#### Work order
Each line of the listing where "Benefits" appears should be reported.

#### Data to process
┌──
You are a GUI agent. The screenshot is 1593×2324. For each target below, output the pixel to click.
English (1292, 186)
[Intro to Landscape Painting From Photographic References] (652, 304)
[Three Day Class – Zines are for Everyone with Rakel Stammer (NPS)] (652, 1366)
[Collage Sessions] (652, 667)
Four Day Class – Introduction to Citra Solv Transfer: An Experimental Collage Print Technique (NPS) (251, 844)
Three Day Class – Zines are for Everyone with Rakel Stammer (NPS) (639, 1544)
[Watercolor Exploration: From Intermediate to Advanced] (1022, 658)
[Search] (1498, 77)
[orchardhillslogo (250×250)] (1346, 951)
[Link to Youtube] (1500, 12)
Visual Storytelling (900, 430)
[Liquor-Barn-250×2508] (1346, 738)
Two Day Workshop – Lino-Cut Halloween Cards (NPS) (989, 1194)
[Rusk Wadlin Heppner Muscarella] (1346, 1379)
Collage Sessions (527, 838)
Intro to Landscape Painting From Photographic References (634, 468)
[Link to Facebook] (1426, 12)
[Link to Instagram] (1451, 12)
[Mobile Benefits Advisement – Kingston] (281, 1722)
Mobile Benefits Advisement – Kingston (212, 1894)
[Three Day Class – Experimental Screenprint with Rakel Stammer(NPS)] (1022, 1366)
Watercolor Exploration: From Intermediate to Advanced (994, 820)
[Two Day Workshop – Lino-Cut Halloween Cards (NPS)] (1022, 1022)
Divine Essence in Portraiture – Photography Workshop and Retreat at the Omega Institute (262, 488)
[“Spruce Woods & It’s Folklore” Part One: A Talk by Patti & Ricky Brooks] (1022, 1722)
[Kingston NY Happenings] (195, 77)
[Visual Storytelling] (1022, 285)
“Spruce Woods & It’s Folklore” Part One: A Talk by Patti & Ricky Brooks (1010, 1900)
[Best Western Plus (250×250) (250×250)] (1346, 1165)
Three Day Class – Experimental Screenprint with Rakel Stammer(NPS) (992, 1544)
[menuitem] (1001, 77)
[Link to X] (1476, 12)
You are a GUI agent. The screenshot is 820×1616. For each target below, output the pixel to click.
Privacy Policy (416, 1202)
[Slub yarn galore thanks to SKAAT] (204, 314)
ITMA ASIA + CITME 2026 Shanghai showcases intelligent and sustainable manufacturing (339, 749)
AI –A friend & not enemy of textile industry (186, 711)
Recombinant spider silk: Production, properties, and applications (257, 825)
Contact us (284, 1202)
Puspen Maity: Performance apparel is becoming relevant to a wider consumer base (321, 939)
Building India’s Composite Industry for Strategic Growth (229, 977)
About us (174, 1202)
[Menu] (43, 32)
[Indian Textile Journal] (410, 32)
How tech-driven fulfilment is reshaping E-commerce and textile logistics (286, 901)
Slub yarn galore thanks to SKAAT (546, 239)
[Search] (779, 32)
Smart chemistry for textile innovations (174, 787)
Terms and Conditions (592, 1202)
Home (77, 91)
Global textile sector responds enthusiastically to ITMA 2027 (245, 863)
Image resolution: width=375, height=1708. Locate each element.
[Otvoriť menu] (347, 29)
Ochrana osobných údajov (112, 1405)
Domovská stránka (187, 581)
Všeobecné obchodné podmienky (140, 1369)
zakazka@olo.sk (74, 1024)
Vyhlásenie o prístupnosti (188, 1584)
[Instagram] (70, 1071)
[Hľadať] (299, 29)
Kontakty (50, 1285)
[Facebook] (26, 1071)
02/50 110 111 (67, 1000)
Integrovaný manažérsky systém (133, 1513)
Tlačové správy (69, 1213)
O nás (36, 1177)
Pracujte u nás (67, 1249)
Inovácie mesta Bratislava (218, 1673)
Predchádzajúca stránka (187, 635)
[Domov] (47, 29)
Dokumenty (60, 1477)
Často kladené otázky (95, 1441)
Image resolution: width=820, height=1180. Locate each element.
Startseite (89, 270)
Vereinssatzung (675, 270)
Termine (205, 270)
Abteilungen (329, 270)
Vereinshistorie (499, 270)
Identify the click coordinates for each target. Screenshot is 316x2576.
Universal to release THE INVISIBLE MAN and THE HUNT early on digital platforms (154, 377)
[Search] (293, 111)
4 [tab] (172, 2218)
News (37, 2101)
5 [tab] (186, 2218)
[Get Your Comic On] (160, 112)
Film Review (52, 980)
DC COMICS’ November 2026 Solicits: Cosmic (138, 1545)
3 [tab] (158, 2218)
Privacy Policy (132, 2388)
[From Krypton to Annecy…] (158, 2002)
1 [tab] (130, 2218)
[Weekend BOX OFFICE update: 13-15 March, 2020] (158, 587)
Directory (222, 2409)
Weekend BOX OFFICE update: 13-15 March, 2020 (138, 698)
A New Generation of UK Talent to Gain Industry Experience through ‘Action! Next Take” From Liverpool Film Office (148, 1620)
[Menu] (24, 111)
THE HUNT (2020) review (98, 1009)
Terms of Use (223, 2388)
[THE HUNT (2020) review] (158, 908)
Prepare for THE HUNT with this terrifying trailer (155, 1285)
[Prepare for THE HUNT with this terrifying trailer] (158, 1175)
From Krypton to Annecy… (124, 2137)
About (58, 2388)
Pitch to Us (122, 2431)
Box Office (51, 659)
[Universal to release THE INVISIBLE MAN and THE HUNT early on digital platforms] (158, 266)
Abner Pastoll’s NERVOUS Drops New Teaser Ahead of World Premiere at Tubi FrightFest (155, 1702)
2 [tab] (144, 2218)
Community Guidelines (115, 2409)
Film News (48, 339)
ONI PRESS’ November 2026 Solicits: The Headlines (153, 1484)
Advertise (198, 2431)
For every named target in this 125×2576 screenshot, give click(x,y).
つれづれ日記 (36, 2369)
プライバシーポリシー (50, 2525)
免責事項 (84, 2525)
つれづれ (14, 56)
└──
#### Task answer
[Mobile Benefits Advisement – Kingston] (281, 1722)
Mobile Benefits Advisement – Kingston (212, 1894)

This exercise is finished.